Not only that, I think Apple Silicon and an SDK that is friendlier to game developers would make the Mac a
superior gaming platform.
Apple just doesn’t seem particularly interested in a respectable library for the Mac of the most current and popular games available on the major consoles and PC.
Their strained relationship with Nvidia, their lack of OS support for code that was written to run on the graphics hardware of the three major consoles and on the PC/PC graphics cards, and their uncompromising stance on the use of the Metal API
only — even eschewing support for the “MoltenVK graphics and compute API” makes Apple come off as disdainful of the indie and AAA game developers. And the results are clear.
Apple used to have “Software Evangelists,” one of whom would approach/meet with game developers and essentially ask, “What do you need from us? How can we help? What difficulties do you face coding games to run on the Mac, and what changes to the platform would make your jobs easier? Would you like a team of Apple engineers to fly out to your studios and work directly with your programmers to get around any hurdles you may face writing for the Mac? Can we offer training? Need any money?”
So it wasn’t always the way it is now.
Bungie’s original Halo was designed to come out on the Mac first and a near-complete version was first demonstrated to the world by Steve Jobs on stage at MacWorld in 1999. It caused waves in the press because the gameplay and graphics represented a paradigm shift in the gaming industry at the time.

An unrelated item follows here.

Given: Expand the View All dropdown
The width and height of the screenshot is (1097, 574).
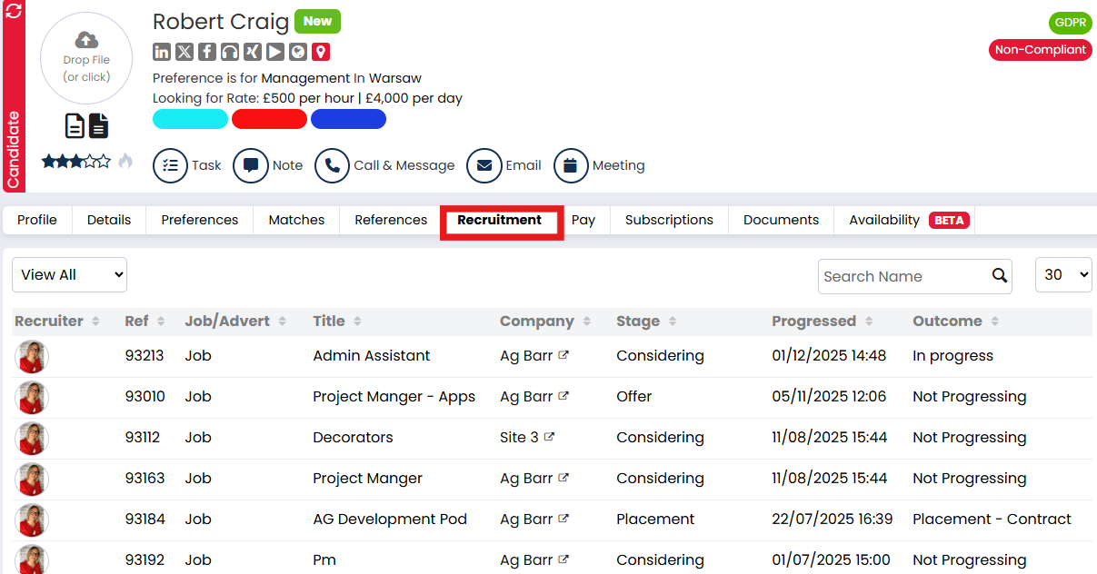Looking at the screenshot, I should coord(69,275).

Bill Gates was also impressed by the demo and quickly bought Bungie to get his hands on Halo — and promptly cancelled all versions of Halo for all other platforms and made it exclusive to the Xbox.
(This wasn’t Apple’s fault, but the point remains that this indie game studio, Bungie, chose to develop “Halo: Combat Evolved” for the Mac
first — because it was such a powerful and attractive and exciting platform to write for at that time.)
ADDENDUM: Apple does have its own subscription gaming service, Apple Arcade, where almost every game must work across all Apple devices: iPhone, iPad, Apple TV, Mac — even iPod touch. The only issue here pertaining to the Mac is that games made to work on all Apple devices don’t get to stray in terms of compatibility with iOS to avail themselves of the more power and features of the Mac/macOS. Using Apple Arcade, it’s more the case that you’re playing an iOS game on a Mac.
Still, outside of the Apple Arcade Ecosystem, game developers are free to write games titles specifically for the Mac and macOS and all the additional power and versatility the Mac platform affords — they just aren’t.
The recent trend in gaming — resolution scaling — is all the rage with AMD‘s FSR upscaling method along with Nvidia’s DLSS and Intel’s XeSS all duking it out, while Apple adds to the melee with its own proprietary MetalFX.
It was interesting to read that Apple nearly included
hardware-accelerated ray tracing in its latest generation of Silicon SIPs — by adding hundreds of tensor cores to Apple Silicon I would assume. Time will tell.